The whole of the data is to be returned without a single change.

Stored data entries:
▼▼▼

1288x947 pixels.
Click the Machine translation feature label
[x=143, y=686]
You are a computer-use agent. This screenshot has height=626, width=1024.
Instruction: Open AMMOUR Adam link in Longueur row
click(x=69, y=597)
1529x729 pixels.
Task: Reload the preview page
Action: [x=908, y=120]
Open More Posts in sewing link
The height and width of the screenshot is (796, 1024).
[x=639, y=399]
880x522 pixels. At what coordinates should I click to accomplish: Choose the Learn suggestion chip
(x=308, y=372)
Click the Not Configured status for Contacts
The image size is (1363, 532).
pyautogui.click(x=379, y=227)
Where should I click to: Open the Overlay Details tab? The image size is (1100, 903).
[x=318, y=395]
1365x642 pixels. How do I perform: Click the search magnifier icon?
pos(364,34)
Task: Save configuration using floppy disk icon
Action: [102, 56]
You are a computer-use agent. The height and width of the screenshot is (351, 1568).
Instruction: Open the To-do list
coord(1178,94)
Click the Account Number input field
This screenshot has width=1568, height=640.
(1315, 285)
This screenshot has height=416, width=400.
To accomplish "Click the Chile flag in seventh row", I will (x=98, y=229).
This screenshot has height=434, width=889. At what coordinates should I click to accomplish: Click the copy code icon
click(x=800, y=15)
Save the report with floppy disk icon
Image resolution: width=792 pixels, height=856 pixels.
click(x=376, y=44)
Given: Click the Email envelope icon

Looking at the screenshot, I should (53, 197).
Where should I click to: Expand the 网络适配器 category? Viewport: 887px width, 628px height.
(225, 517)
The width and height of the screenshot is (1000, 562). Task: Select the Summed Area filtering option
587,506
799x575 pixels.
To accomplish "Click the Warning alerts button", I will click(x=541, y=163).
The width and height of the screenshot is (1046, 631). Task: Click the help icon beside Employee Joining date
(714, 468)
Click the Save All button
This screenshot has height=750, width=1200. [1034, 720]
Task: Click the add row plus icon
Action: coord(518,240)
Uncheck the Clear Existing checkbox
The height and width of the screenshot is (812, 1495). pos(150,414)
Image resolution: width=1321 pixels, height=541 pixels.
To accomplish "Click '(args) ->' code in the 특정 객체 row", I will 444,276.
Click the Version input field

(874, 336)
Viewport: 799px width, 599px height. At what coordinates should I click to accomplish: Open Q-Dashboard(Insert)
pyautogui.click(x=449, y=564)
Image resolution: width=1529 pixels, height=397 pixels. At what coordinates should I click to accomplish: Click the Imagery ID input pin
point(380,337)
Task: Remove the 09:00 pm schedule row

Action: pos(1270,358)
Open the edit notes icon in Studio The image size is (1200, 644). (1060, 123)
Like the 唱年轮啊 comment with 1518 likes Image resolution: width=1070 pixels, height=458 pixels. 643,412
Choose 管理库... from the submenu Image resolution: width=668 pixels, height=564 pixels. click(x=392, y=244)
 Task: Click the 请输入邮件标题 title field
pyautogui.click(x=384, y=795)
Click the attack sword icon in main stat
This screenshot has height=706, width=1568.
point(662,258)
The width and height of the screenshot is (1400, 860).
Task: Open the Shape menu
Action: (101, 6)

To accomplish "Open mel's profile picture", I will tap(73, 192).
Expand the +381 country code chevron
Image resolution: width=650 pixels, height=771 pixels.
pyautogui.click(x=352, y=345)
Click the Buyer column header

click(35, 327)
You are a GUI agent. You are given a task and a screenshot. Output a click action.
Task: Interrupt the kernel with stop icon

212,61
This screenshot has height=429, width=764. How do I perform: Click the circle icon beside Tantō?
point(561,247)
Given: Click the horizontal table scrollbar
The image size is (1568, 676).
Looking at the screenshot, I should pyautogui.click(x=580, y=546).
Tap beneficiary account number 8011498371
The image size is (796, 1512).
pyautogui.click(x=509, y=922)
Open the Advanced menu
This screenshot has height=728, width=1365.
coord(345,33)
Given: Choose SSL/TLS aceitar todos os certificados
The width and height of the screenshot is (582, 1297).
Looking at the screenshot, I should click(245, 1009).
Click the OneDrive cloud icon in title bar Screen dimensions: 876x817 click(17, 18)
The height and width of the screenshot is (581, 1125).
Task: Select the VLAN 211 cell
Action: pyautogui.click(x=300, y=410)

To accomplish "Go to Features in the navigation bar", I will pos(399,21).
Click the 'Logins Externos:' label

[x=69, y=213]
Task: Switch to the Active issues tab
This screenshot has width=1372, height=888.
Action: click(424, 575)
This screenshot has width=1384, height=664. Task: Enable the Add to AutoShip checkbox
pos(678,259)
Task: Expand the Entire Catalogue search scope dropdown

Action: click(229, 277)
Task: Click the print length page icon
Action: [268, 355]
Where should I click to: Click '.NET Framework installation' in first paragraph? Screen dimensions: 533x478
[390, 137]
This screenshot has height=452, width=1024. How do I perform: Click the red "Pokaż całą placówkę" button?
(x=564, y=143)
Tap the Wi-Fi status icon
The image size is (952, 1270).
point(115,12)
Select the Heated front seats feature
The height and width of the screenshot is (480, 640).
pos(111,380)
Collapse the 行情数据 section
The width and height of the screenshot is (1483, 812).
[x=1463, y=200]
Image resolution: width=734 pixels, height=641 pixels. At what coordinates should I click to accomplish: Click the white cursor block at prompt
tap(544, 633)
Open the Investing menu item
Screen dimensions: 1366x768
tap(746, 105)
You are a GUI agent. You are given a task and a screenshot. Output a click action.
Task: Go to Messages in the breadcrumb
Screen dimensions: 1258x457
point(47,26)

▲▲▲

Task solution:
1288x947 pixels.
Click the Machine translation feature label
[x=143, y=686]
You are a computer-use agent. This screenshot has height=626, width=1024.
Instruction: Open AMMOUR Adam link in Longueur row
click(x=69, y=597)
1529x729 pixels.
Task: Reload the preview page
Action: [x=908, y=120]
Open More Posts in sewing link
The height and width of the screenshot is (796, 1024).
[x=639, y=399]
880x522 pixels. At what coordinates should I click to accomplish: Choose the Learn suggestion chip
(x=308, y=372)
Click the Not Configured status for Contacts
The image size is (1363, 532).
pyautogui.click(x=379, y=227)
Where should I click to: Open the Overlay Details tab? The image size is (1100, 903).
[x=318, y=395]
1365x642 pixels. How do I perform: Click the search magnifier icon?
pos(364,34)
Task: Save configuration using floppy disk icon
Action: [102, 56]
You are a computer-use agent. The height and width of the screenshot is (351, 1568).
Instruction: Open the To-do list
coord(1178,94)
Click the Account Number input field
This screenshot has width=1568, height=640.
(1315, 285)
This screenshot has height=416, width=400.
To accomplish "Click the Chile flag in seventh row", I will (x=98, y=229).
This screenshot has height=434, width=889. At what coordinates should I click to accomplish: Click the copy code icon
click(x=800, y=15)
Save the report with floppy disk icon
Image resolution: width=792 pixels, height=856 pixels.
click(x=376, y=44)
Given: Click the Email envelope icon

Looking at the screenshot, I should (53, 197).
Where should I click to: Expand the 网络适配器 category? Viewport: 887px width, 628px height.
(225, 517)
The width and height of the screenshot is (1000, 562). Task: Select the Summed Area filtering option
587,506
799x575 pixels.
To accomplish "Click the Warning alerts button", I will click(x=541, y=163).
The width and height of the screenshot is (1046, 631). Task: Click the help icon beside Employee Joining date
(714, 468)
Click the Save All button
This screenshot has height=750, width=1200. [1034, 720]
Task: Click the add row plus icon
Action: coord(518,240)
Uncheck the Clear Existing checkbox
The height and width of the screenshot is (812, 1495). pos(150,414)
Image resolution: width=1321 pixels, height=541 pixels.
To accomplish "Click '(args) ->' code in the 특정 객체 row", I will 444,276.
Click the Version input field

(874, 336)
Viewport: 799px width, 599px height. At what coordinates should I click to accomplish: Open Q-Dashboard(Insert)
pyautogui.click(x=449, y=564)
Image resolution: width=1529 pixels, height=397 pixels. At what coordinates should I click to accomplish: Click the Imagery ID input pin
point(380,337)
Task: Remove the 09:00 pm schedule row

Action: pos(1270,358)
Open the edit notes icon in Studio The image size is (1200, 644). (1060, 123)
Like the 唱年轮啊 comment with 1518 likes Image resolution: width=1070 pixels, height=458 pixels. 643,412
Choose 管理库... from the submenu Image resolution: width=668 pixels, height=564 pixels. click(x=392, y=244)
 Task: Click the 请输入邮件标题 title field
pyautogui.click(x=384, y=795)
Click the attack sword icon in main stat
This screenshot has height=706, width=1568.
point(662,258)
The width and height of the screenshot is (1400, 860).
Task: Open the Shape menu
Action: (101, 6)

To accomplish "Open mel's profile picture", I will tap(73, 192).
Expand the +381 country code chevron
Image resolution: width=650 pixels, height=771 pixels.
pyautogui.click(x=352, y=345)
Click the Buyer column header

click(35, 327)
You are a GUI agent. You are given a task and a screenshot. Output a click action.
Task: Interrupt the kernel with stop icon

212,61
This screenshot has height=429, width=764. How do I perform: Click the circle icon beside Tantō?
point(561,247)
Given: Click the horizontal table scrollbar
The image size is (1568, 676).
Looking at the screenshot, I should pyautogui.click(x=580, y=546).
Tap beneficiary account number 8011498371
The image size is (796, 1512).
pyautogui.click(x=509, y=922)
Open the Advanced menu
This screenshot has height=728, width=1365.
coord(345,33)
Given: Choose SSL/TLS aceitar todos os certificados
The width and height of the screenshot is (582, 1297).
Looking at the screenshot, I should click(245, 1009).
Click the OneDrive cloud icon in title bar Screen dimensions: 876x817 click(17, 18)
The height and width of the screenshot is (581, 1125).
Task: Select the VLAN 211 cell
Action: pyautogui.click(x=300, y=410)

To accomplish "Go to Features in the navigation bar", I will pos(399,21).
Click the 'Logins Externos:' label

[x=69, y=213]
Task: Switch to the Active issues tab
This screenshot has width=1372, height=888.
Action: click(424, 575)
This screenshot has width=1384, height=664. Task: Enable the Add to AutoShip checkbox
pos(678,259)
Task: Expand the Entire Catalogue search scope dropdown

Action: click(229, 277)
Task: Click the print length page icon
Action: [268, 355]
Where should I click to: Click '.NET Framework installation' in first paragraph? Screen dimensions: 533x478
[390, 137]
This screenshot has height=452, width=1024. How do I perform: Click the red "Pokaż całą placówkę" button?
(x=564, y=143)
Tap the Wi-Fi status icon
The image size is (952, 1270).
point(115,12)
Select the Heated front seats feature
The height and width of the screenshot is (480, 640).
pos(111,380)
Collapse the 行情数据 section
The width and height of the screenshot is (1483, 812).
[x=1463, y=200]
Image resolution: width=734 pixels, height=641 pixels. At what coordinates should I click to accomplish: Click the white cursor block at prompt
tap(544, 633)
Open the Investing menu item
Screen dimensions: 1366x768
tap(746, 105)
You are a GUI agent. You are given a task and a screenshot. Output a click action.
Task: Go to Messages in the breadcrumb
Screen dimensions: 1258x457
point(47,26)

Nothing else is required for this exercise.